岩手日報が広告シリーズ「最後だとわかっていたなら」を教材化、全国の学校に向けて提供開始

岩手日報は、2017年から「最後だとわかっていたなら」をテーマに新聞広告や映像の企画を継続している。今年3月11日に新しい映像を公開すると共に、それらの広告を教材化し、無料で提供する教育プログラムの取り組みを開始することを発表。その教育プログラムを実際に行っている中学校の授業の様子も映像として公開した。

授業篇

教材化のきっかけは、佐賀県・西唐津中学校で教鞭をとっている光武(みつたけ)正夫教頭が「最後だとわかっていたなら」を教材とした道徳の授業に取り組んでいたことだった。

「2018年に盛岡でおこなわれた『新聞を活用する教育の会合』で僕たちの広告を目にし、いたく感動してくれて、道徳の授業に使おうと思ってくれたのです。そこから、新聞を学校教育に取り込むNIE(Newspaper in Education)の取り組みと一緒になり、佐賀の中学校で何年にもわたり、岩手日報の『最後だとわかっていたなら』広告シリーズを教材のひとつとして使ってくれていました」と、本企画のクリエイティブディレクター 河西智彦氏。

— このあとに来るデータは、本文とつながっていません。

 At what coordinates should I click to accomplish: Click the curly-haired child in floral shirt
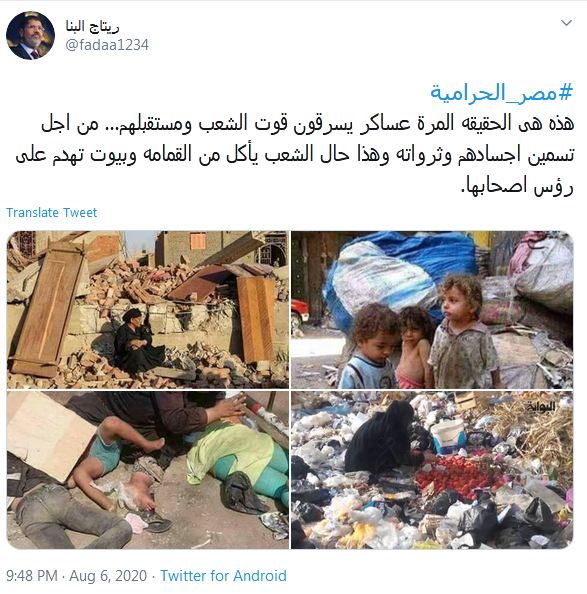pyautogui.click(x=464, y=333)
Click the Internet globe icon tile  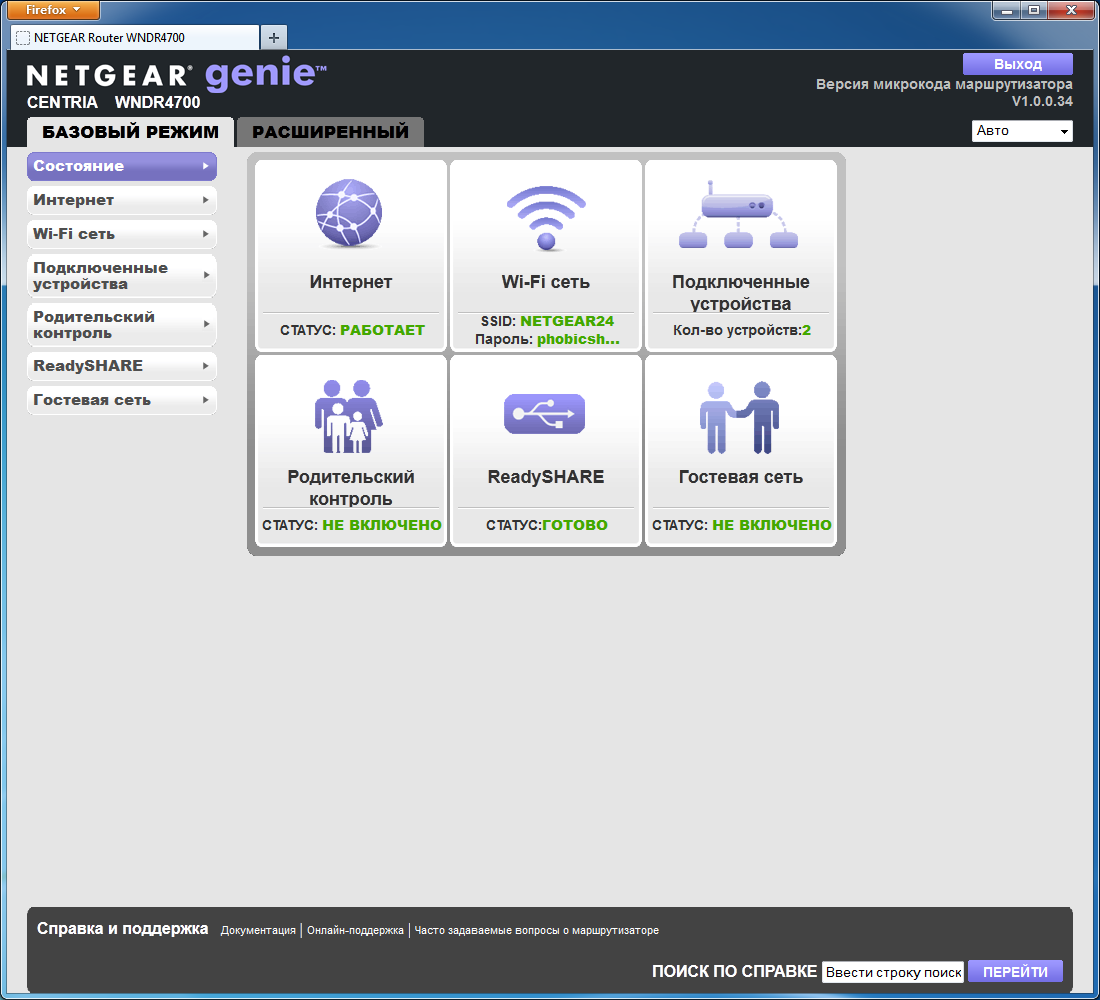[x=348, y=213]
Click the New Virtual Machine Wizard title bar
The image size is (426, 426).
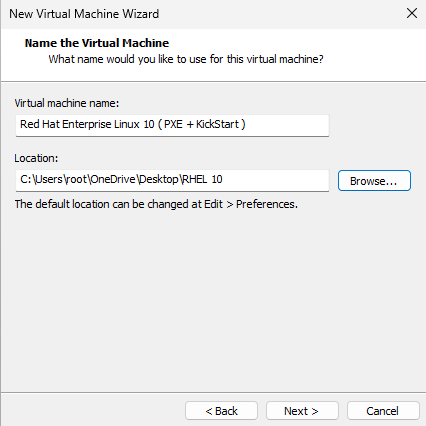200,14
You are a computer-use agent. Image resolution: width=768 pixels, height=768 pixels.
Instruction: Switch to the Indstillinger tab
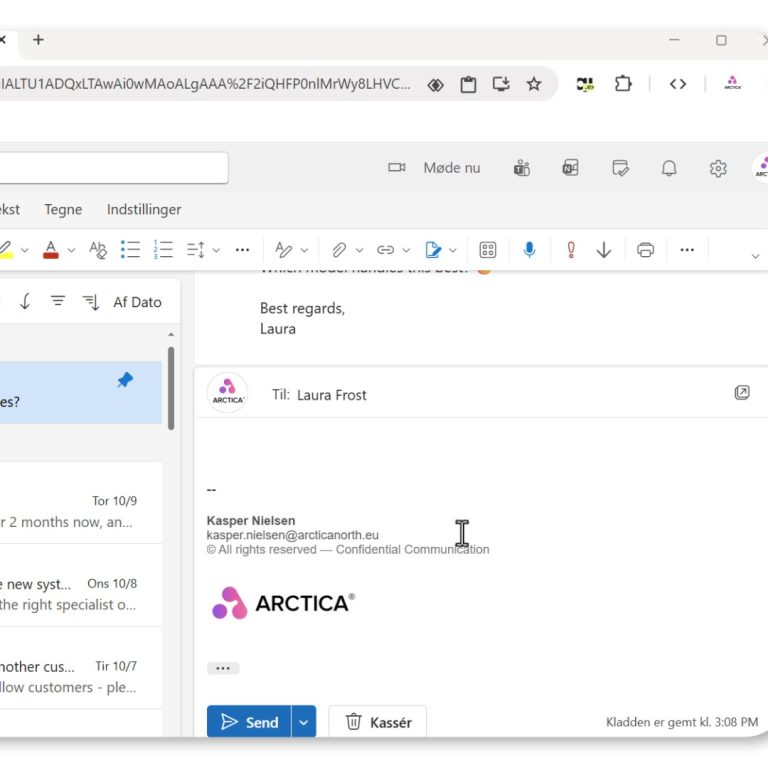[144, 209]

岩手日報では2017年から2021年に、3月11日を岩手県民の日に制定するための署名活動を展開したが、その際にも全国のさまざまな学校から署名とともにこれらの広告を授業で使った際の感想などが寄せられていたという。こうしたことから、岩手日報社と制作スタッフは教材としての活用が佐賀以外の学校でも拡がっていることをつかんでいたが、具体的に教材化を進めるきっかけとなったのは2024年の能登地震と南海トラフ地震の警報だった。

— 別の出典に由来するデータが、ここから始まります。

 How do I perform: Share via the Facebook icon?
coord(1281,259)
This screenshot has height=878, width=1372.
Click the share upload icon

「昨年は年初に能登地震が起きました。その後、石川県の情報発信のお手伝いをしていたのですが、今度は南海トラフ地震の警報もでました。そしてたまたま別の出張で高知県の海沿いに行ったとき、人々の防災意識や対策がまだまだ低かったのを見て、『このままでは東日本大震災と同じ悲劇と後悔が起きてしまう』とチームみんなが共通の問題意識を持ったのです」(河西氏)

そこで、岩手日報と河西氏、ADの横尾美杉氏、フォトグラファーの百々新氏、アシスタントの甲野隆一朗氏の制作チームは、かねてより(ある意味非公式の)教材として使われていた広告シリーズを公式に道徳教材化し、まずは無償で提供することを決定。具体化に向けての打ち合わせを進めた。

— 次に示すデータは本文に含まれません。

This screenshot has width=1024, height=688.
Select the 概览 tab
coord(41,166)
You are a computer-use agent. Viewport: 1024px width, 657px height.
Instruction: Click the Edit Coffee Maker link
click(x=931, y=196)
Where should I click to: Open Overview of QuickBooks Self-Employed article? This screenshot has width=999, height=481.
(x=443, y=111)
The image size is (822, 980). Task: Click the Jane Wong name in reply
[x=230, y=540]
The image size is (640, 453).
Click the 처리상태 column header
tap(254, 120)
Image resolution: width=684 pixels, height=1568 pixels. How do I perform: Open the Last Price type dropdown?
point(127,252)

教材化にあたり大事にしたのは、すでに何年も現場で教えてきた光武教頭の学習指導案をベースにすること。光武教頭はこの広告を教材として使うことを、「『よりよく生きる喜び』を主に、思いやり・感謝、家族愛、生命の尊さ、向上心、希望についても主体的・対話的に学ぶことができる」と評価している。
「道徳の教材なので、大切な人と会えなくなった、という実話をベースに、大切な人の存在を思い出してもらったり、家族との関係性を深く考えてもらう流れにしています」(河西氏)

また震災から14年が経ち、震災を知らない教職員がどう震災を伝えていくか、悩んでいるという声を聞いたことや震災を知らない子どもたちが増えたことも、この取り組みを後押しした。

岩手日報では現在、特設サイトを設け、誰でも教材として活用できるようにしている。同サイトには教員に向けて学習指導過程と学習指導案を掲載。いずれもPDFでダウンロードできるようになっている。さらに、教材として活用できる新聞広告と映像もこのサイトから見ることができる。映像はYouTubeからそのまま授業で使えるようにし、新聞広告については問い合わせがあった学校などにメールでデータを送っている。その際に、アンケート用紙も送り、授業で使った際の感想や要望も寄せてもらうようにした。また、実際に授業を受けた生徒たちの声なども紹介。これらはすべて無料で提供している。

「権利の関係で将来的には有料にすることもあるかもしれませんが、いまはひとつでも多くの学校に拡げて教えてもらうことを視野に入れています」

イメージ 岩手日報の特設サイトより

岩手日報の特設サイトより

今年3月11日に公開した「最後だとわかっていたなら」の映像は、大切な人に「ごめんね」を言うことをテーマに制作している。

「ごめんねの日」篇

この「ごめんねの日」篇と「授業」篇との2本の映像は公開後、SNSで2万近いいいねがつき、約450万回のインプレッションとなった。多くの反響が得られたことで、教材提供の告知開始から1週間で鹿児島や沖縄の学校など約30校から問い合わせが来たという。

また今後は防災教育への展開も考えており、「心理的防災」という言葉を使ってアプローチする考えだ。
「例えば戦争では、ひとりひとりの悲劇や後悔が物語として伝えられ、それが悲劇発生の抑止力にもなっているのに、震災ではほぼ伝承されていません。自然災害なので防げないから、ですが、悲劇や後悔は減らすことができます。
家族との突然の別れ、喧嘩別れの後悔など、震災で起きた悲劇や後悔を、全国に、そして震災を知らない年代にも伝えることで『そうなりたくないから防災しよう』『じゃあ防災グッズを用意しなきゃ』『笑われても高いところに逃げよう』といった防災準備や意識がはるかに高まるのではないかと思いました。それが僕たちが目指す『心理的防災』です」(河西氏・岩手日報 柏山弦氏)

現在展開しているのは中学生向けの学習指導案のみだが、今後は小学生に向けた学習指導開発も進め、未来の防災へとつなげていく考えだ。